Aldeman: Did Fear of School Closings Prompt Warren’s Tough Talk on Tests? She Needn’t Worry — Those Shutdowns Rarely Happen
As part of her new education plan, Democratic presidential hopeful Sen. Elizabeth Warren declared she would “prohibit the use of standardized testing as a primary or significant factor in closing a school, firing a teacher or making any other high-stakes decisions.”
If history is any guide, Warren’s proclamation is reacting to the scare factor of federal interventions into education policy without looking too closely at what really happens. Starting with No Child Left Behind and continuing into President Barack Obama’s Race to the Top and NCLB “waiver” initiative, the threat of interventions has always been much scarier than its reality.
Under NCLB, schools that failed to make Adequate Yearly Progress for all students or for any subgroup were marked as “needing improvement.” If a school failed to make Adequate Yearly Progress two years in a row, the school had to offer its students the opportunity to transfer to a better-performing school in the district. After three years of failing to make Adequate Yearly Progress, schools were required to offer free tutoring. Schools that failed to meet Adequate Yearly Progress after four years were identified for corrective action, and after six years, that school would have to develop plans for restructuring, such as firing the principal, converting to a charter school, or undergoing any “other major restructuring.”
These final consequences got the most attention. It became conventional wisdom that NCLB was a tough law with harsh consequences for schools, which fed into a broader “test and punish” narrative and eventually led to the much-weaker Every Student Succeeds Act that’s now in place.
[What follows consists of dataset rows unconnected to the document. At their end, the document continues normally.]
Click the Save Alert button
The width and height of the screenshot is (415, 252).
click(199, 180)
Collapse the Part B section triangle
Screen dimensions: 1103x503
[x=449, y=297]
But was this conventional wisdom ever really true? Not really. Despite the broad coverage given to the threat of NCLB forcing schools to take dramatic actions, states, districts and schools rarely chose those options. This created a strange situation in which the public was led to believe NCLB was more punitive than it truly was. For example, during the entirety of NCLB, there were over 3,500 news reports that the law could lead to state takeovers of failing public schools. In the end, that worked out to about 15 news stories for each school that was eventually affected.
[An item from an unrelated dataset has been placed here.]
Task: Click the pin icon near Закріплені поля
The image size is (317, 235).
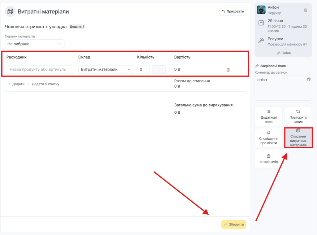Action: coord(257,66)
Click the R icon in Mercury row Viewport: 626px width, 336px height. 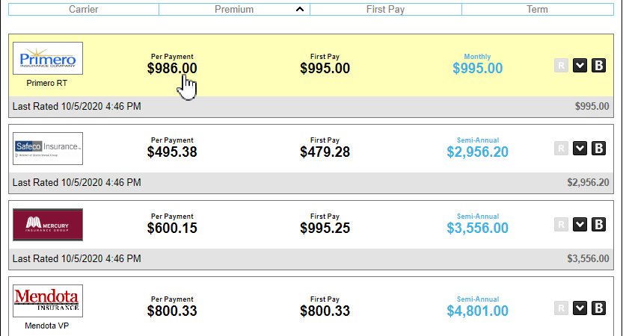tap(561, 225)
Moreover, the news stories appeared in news outlets all across the country, but in the end, all the schools subject to takeover were concentrated in just five states: Arkansas, Hawaii, Illinois, Louisiana and North Carolina. In fact, nearly 80 percent (182) of these schools were in Hawaii, which operates as both a state and a school district. Take out Hawaii, and the ratio of news stories about state takeovers to actual state takeovers would have been more than 65:1.
While I wasn’t able to get an accurate count of how many news stories mentioned the threat of NCLB forcing schools to be converted to a charter, I suspect the total number of schools facing that consequence — 124 schools spread over nine years, or just 0.2 percent of all 56,000 Title I schools — was far lower than media coverage made it out to be. Moreover, just as state takeovers were concentrated in only a few states, the charter school conversions in response to NCLB were concentrated in 14 states, and 70 percent of those came from just one state: Illinois.
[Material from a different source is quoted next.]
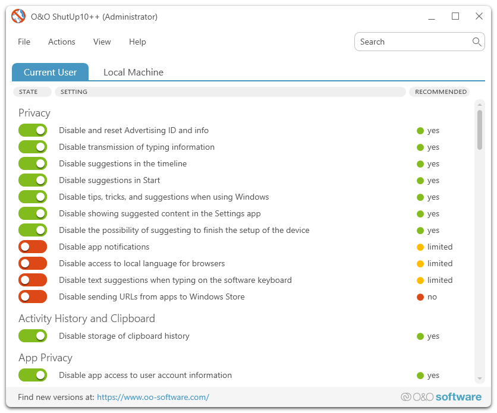Enable the Disable app notifications switch
This screenshot has width=497, height=413.
point(33,247)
A similar narrative played out around the Obama administration’s School Improvement Grant program. It too included some “tough” interventions for schools to choose from, and there were indeed a few places where those reforms actually took place. But the media coverage was disproportionately focused on the special cases, even as most schools accepting grants actually implemented much weaker reforms.
Perhaps the best lesson is that policymakers should be careful about talking tough if they’re not planning to follow it up with tough actions. In some ways, that might be the worst result of all, because the veneer of accountability that doesn’t produce dramatic change can still come with all the media and political backlash, as if it were the real thing.
Chad Aldeman is a senior associate partner at Bellwether Education Partners and the editor of TeacherPensions.org.